[Список задач]
(A) Изложите суть статьи в двух предложениях.
(B) Извлеките из статьи дословный отрывок, начиная со слов «Я перечислял фиксированные» и заканчивая словами «Жизненное время дискретно.».

[Статья]
Я перечислял фиксированные точки интенсивности: «Бог», «врожденные идеи», «тела воображения» и т д. Они как бы переключают поток, иначе мысли не могли бы волепроизвольно случаться и завязываться впереди меня. Я имею в виду новую мысль или мысль «подобающую», убедительную. Нельзя захотеть – и подумать что-нибудь новое, т е. необратимое изменение, содержащее в себе намек на какой-то закон. Жизненное время дискретно.

Итак, есть фиксированные точки интенсивности, которые завязывают и переключают поток нашей жизни, – ив них, в длительности поля, которое очерчено фиксированными точками интенсивности, мы будем иметь свободные, но неизбежные мысли. Странное сочетание: свободные, но неизбежные мысли. Но это и есть метаэмпирическое апостериори, участником которого является субъект. Значит, нам необходимо держать в голове и эту метафору: «неподвижные связности». Она также имеет отношение у Декарта к строго физическому рассуждению. Не в том смысле, что оно о физике, а в том, что оно реализует в себе интеллектуальный строй физического мышления. До этого у нас была метафора «погасших звезд», а теперь, в противовес ей, надо взять метафору «неподвижных звезд» (имея в виду, почти буквально, то содержание, которое в это понятие– вкладывалось, например, Махом). Это – проблема неподвижных звезд как системы отсчета и присутствия глобальной всесвязи в локальном. От «погасших звезд» мы избавились постулатом актуальности, постулатом имплицированности, действия в страсти. Теперь же метафору неподвижных и актуальных звезд будем накладывать на наши фиксированные точки интенсивности, независимо выделенные и образующие тем самым свою систему отсчета. Но не идеальную, абстрактно весь мир охватывающую, а «тяжелую», каждый раз локально упакованную. Ведь знание в точке нельзя, как говорил Декарт, увеличить произвольно. И эти нити внутренней работы его мысли нам нужно держать, ибо мы переходим в другую область.

Сейчас мы должны смочь сделать это и в применении к состояниям души, которые, по определению, есть, казалось бы, волевые действия, так же как естественно думать, что все произвольные волевые действия есть действия души. Но в том-то и дело, что и обычные состояния души, ее «страсти» нельзя иметь желанием в виде реакции на какой-то предмет, как их видимую причину. Нельзя, например, волевым усилием взволноваться, нельзя обрадоваться, влюбиться. То есть хотеть любить (оценив нечто как достойное любви) и поэтому любить, хотеть быть во вдохновении (в состоянии особого сосредоточения и подъема) – и поэтому быть вдохновенным. Я пользовался этими аналогиями как примером для пояснения отсутствия произвола в мыслях, а теперь сделаем наоборот. Возьмем аналогию отсутствия произвола мыслей (поскольку это не область дедукции) и наложим ее на то, что Декарт называет «страстями». Страсти есть то же самое, что и неизбежные, но волей не рождаемые мысли. Нельзя произвольно гневаться. Такой гнев и есть «страсть», или «гневливость». И любить нельзя произвольно – в том же смысле, в каком нельзя желанием открыть новое. Эти уникальные, единичные состояния не вызываются волями, хотя, случившись, определяются волей, т е. состоят из действия души. В случае мыслей это очевидно.

[Исходные данные]
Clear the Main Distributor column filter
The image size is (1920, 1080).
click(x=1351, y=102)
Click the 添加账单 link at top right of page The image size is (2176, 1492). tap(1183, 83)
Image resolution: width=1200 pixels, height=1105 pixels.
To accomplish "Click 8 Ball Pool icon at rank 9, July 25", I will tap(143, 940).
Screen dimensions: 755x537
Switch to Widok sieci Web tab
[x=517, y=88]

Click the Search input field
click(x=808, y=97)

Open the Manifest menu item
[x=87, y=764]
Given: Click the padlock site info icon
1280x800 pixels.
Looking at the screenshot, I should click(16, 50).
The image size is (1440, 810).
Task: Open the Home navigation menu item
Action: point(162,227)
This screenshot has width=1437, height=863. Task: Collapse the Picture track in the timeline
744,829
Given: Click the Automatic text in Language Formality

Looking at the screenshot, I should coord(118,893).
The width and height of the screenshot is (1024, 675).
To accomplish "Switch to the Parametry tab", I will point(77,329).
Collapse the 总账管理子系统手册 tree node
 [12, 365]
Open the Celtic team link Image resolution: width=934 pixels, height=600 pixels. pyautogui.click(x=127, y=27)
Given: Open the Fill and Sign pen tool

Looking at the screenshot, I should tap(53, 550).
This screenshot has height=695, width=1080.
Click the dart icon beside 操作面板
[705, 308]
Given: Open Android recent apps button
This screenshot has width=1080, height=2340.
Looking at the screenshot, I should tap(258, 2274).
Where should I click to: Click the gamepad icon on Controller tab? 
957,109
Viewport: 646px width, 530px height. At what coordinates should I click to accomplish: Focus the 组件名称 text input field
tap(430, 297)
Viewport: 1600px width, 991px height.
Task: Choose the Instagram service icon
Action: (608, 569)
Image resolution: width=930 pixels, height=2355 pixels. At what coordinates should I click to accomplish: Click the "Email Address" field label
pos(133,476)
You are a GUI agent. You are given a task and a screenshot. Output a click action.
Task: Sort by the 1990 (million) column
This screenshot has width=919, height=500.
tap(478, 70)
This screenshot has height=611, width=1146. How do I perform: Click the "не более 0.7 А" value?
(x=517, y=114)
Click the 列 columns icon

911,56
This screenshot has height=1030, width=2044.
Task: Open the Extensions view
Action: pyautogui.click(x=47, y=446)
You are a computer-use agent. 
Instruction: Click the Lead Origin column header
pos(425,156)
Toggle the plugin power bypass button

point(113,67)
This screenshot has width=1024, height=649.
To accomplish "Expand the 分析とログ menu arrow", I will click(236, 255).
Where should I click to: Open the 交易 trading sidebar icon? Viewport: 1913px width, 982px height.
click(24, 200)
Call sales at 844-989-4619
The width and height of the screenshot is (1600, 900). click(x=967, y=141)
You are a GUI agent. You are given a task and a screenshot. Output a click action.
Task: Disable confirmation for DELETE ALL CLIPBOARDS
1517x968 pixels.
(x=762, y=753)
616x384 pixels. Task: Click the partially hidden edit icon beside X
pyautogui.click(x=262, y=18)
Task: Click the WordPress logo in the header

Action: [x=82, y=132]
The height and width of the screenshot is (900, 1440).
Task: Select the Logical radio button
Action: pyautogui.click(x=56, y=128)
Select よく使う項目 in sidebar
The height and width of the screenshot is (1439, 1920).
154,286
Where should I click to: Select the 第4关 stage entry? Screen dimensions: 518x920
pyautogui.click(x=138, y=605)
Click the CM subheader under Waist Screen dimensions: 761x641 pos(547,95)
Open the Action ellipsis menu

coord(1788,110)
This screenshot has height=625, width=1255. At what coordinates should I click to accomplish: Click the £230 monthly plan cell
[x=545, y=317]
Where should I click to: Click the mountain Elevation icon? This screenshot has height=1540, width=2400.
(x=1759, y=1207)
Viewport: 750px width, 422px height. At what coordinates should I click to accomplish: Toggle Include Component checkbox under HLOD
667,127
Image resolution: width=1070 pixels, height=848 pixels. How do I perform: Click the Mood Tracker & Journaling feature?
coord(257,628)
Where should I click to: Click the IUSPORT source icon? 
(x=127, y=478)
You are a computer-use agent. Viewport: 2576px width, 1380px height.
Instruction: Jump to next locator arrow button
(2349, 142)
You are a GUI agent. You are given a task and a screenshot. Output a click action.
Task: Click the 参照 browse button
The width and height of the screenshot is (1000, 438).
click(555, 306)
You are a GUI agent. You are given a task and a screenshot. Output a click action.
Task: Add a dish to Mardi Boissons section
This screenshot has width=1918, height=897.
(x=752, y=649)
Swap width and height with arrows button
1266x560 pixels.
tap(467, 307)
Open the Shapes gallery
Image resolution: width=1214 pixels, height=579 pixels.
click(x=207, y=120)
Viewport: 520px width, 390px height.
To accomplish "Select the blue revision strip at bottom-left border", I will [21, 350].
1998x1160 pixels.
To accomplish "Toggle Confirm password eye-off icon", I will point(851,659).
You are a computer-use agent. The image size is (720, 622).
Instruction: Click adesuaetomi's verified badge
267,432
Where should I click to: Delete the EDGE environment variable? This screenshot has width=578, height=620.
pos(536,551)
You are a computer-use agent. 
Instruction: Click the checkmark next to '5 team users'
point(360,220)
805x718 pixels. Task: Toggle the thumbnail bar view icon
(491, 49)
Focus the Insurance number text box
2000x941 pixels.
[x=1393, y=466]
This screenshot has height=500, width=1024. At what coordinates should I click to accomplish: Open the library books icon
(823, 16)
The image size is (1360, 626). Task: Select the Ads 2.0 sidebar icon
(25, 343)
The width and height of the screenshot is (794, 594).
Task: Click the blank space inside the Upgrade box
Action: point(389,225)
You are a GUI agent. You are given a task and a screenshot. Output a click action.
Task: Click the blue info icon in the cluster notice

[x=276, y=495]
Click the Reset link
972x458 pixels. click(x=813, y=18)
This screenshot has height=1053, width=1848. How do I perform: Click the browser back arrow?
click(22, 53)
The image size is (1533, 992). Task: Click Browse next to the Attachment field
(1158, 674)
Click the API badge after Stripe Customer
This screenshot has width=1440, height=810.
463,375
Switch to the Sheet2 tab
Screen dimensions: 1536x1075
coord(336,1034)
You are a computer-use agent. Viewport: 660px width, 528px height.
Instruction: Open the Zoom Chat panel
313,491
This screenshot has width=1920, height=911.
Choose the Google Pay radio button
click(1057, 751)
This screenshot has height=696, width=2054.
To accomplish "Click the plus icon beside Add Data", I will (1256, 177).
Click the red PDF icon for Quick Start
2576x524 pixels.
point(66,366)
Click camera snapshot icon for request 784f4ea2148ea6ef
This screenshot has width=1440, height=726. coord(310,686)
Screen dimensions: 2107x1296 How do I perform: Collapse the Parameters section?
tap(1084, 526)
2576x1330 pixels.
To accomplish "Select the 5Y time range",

[Результаты упражнений]
(A) Фиксированные точки интенсивности завязывают и переключают поток нашей жизни, и в очерченном ими поле возникают свободные, но неизбежные мысли, ведь нельзя захотеть и подумать что-нибудь новое. Ту же аналогию отсутствия произвола мыслей предлагается наложить на то, что Декарт называет «страстями»: нельзя произвольно гневаться или любить, и такие состояния не вызываются волями, хотя, случившись, определяются волей.

(B)
Я перечислял фиксированные точки интенсивности: «Бог», «врожденные идеи», «тела воображения» и т д. Они как бы переключают поток, иначе мысли не могли бы волепроизвольно случаться и завязываться впереди меня. Я имею в виду новую мысль или мысль «подобающую», убедительную. Нельзя захотеть – и подумать что-нибудь новое, т е. необратимое изменение, содержащее в себе намек на какой-то закон. Жизненное время дискретно.